Element lookup items
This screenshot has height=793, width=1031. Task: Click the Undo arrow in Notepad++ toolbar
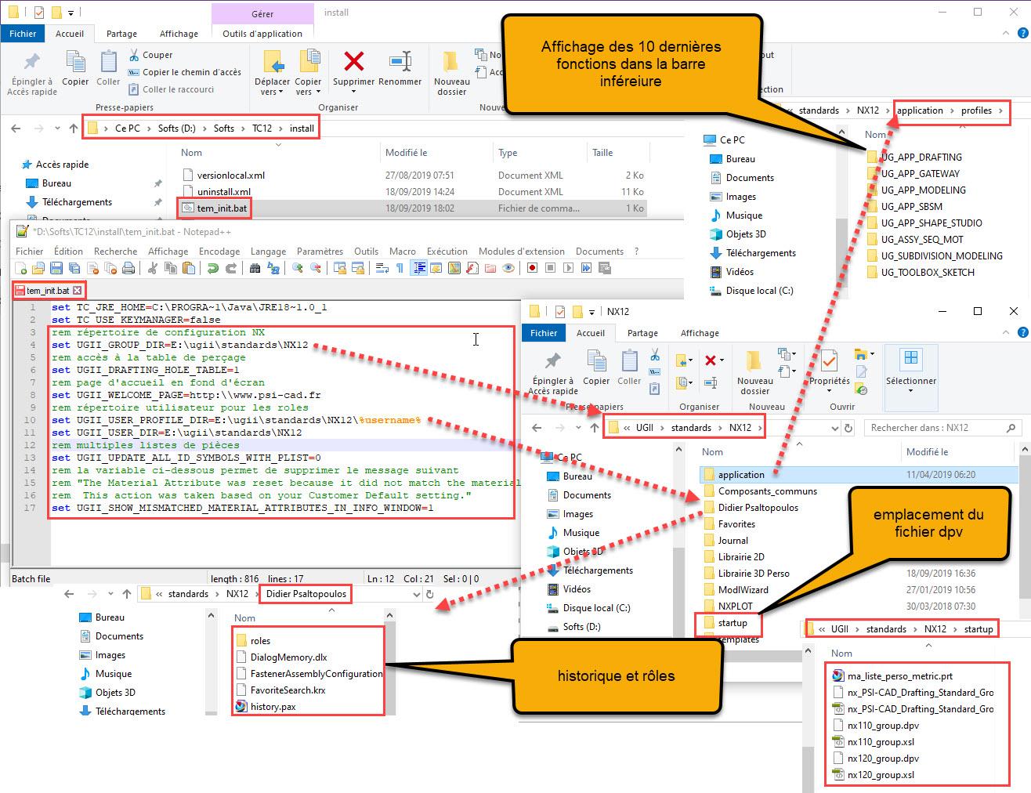212,268
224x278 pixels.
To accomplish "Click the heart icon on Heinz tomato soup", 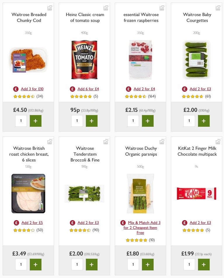I will pos(106,8).
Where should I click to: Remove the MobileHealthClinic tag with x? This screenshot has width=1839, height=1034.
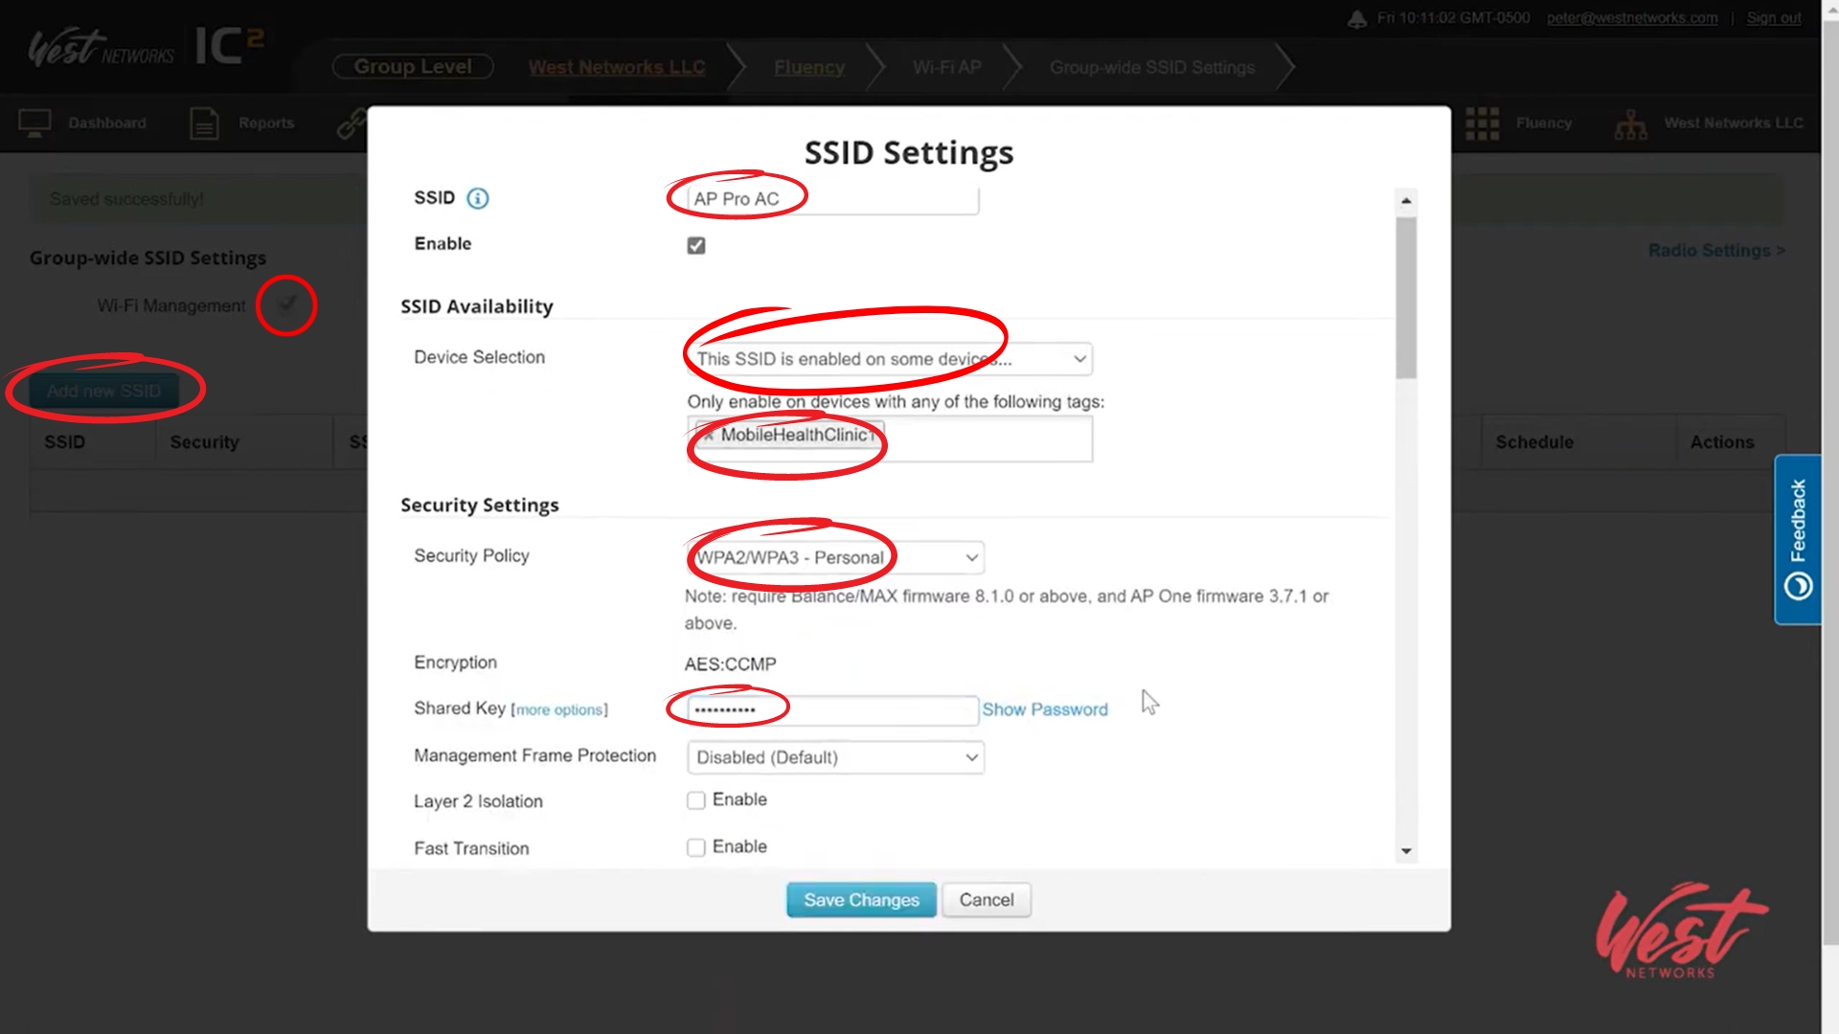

Written problem: Show every line of the items above that contains the string "screenshot". Case matters.

Output below:
This screenshot has height=793, width=1031. Task: Click the Undo arrow in Notepad++ toolbar
Where should I click to: Remove the MobileHealthClinic tag with x? This screenshot has width=1839, height=1034.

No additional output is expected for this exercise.